◆ **TEXT SHOWN**
>>>>

1st President of TIPRA Motha Party
- Incumbent
- Assumed office 2021
- Preceded by: Office Established

Member, Administrative Reforms Committee of TTAADC
- Incumbent
- Assumed office 17 June 2021
- Preceded by: Office Established

Member of Legislative Assembly
- In office 1998–2013
- Preceded by: Hasmai Reang
- Succeeded by: Diba Chandra Hrangkhawl
- Constituency: Kulai

Personal details
- Born: Bijoy Kumar Hrangkhawl 25 January 1946 (age 80) Tripura, India
- Party: Tipra Motha Party
- Other political affiliations: Indigenous Nationalist Party of Twipra (2002–2021)
- Spouse: Linda Hrangkhawl
- Children: 3 including Borkung Hrangkhawl
- Committees: Member, Advisory of Administrative Reforms Committee, TTAADC Government (2021-present); Member, Business Advisory Committee, Tripura Legislative Assembly (2008-2009);

= Bijoy Kumar Hrangkhawl =

Indian politician

Bijoy Kumar Hrangkhawl (born 25 January 1946) is the current president of the Tipraha Indigenous Progressive Regional Alliance (TIPRA). He is a three-time MLA and former leader of the Indigenous Nationalist Party of Twipra (INPT), a political party based in the Indian state of Tripura.

<<<<

◆ **SUPPLIED DATA**
>>>>

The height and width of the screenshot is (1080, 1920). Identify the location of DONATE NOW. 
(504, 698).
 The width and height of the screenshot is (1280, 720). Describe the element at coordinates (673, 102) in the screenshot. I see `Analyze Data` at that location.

<<<<

◆ **PROBLEM 1**
How would you translate this sentence from the text on Bijoy Kumar Hrangkhawl into Spanish: "He is a three-time MLA and former leader of the Indigenous Nationalist Party of Twipra (INPT), a political party based in the Indian state of Tripura."?
◆ **PROBLEM 2**
Could you carry the biography of Bijoy Kumar Hrangkhawl forward, starting after its final sentence?

◆ **ANSWER AREA 1**
Ha sido MLA en tres ocasiones y es exlíder del Indigenous Nationalist Party of Twipra (INPT), un partido político con sede en el estado indio de Tripura.

◆ **ANSWER AREA 2**
== Early life ==
===Marriage and family===
After finishing school in Shillong, Bijoy Kumar Hrangkhawl married Linda Hrangkhawl. The couple had a son Borkung Hrangkhawl and a daughter. His son, Borkung, is a popular singer-songwriter who is celebrated across Northeast India. Hrangkhawl has acknowledged the support of his wife Linda on his political journey from the beginning, who has influenced him to keep striving for peace and the movement for the Indigenous people of Tripura.
I don't deny that Linda (his wife) influenced my decision to surrender...I have no hesitation to admit that she alone was 25 per cent responsible for this (the Tripura) accord.

== Greater Tipraland Movement ==
On June 7, 2021, the INPT merged with the TIPRA. On 11 June 2021, Hrangkhawl was elected as the president of The Indigenous Progressive Regional Alliance (TIPRA), now the Tipra Motha Party (TMP) led by Pradyot Bikram Manikya Deb Barma, marking a milestone in his participation in the statehood movement for Greater Tipraland and for the Indigenous Tiprasa people.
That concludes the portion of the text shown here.